◆ Material to process
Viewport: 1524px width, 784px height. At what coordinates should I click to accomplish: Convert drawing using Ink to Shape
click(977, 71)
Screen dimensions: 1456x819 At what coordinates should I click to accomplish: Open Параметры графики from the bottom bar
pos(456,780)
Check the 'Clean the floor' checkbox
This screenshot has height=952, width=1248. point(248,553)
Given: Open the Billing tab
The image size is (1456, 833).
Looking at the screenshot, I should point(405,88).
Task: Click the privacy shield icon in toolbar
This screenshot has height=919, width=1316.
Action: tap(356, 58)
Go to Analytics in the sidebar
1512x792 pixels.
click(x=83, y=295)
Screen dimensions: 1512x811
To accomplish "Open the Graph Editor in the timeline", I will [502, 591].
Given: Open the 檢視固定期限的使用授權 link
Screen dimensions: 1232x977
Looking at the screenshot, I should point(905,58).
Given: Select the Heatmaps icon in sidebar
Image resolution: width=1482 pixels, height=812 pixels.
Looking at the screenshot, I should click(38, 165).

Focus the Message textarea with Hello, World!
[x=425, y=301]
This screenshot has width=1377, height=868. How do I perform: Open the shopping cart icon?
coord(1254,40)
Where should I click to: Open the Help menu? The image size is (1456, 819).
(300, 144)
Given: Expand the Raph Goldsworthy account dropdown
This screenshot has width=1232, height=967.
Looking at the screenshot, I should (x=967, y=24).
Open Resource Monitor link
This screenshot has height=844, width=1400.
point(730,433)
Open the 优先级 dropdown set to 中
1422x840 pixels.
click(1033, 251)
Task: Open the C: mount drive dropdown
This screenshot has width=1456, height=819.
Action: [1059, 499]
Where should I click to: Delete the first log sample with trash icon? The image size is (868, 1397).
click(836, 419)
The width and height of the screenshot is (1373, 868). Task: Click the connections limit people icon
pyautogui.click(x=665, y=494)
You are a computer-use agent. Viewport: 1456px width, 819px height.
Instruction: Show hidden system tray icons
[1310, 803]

◆ What to work on
Which of the lines in the material carry the string "Given"? Pull them out.

◆ Answer to this problem
Given: Open the Billing tab
Given: Open the 檢視固定期限的使用授權 link
Given: Select the Heatmaps icon in sidebar
Given: Expand the Raph Goldsworthy account dropdown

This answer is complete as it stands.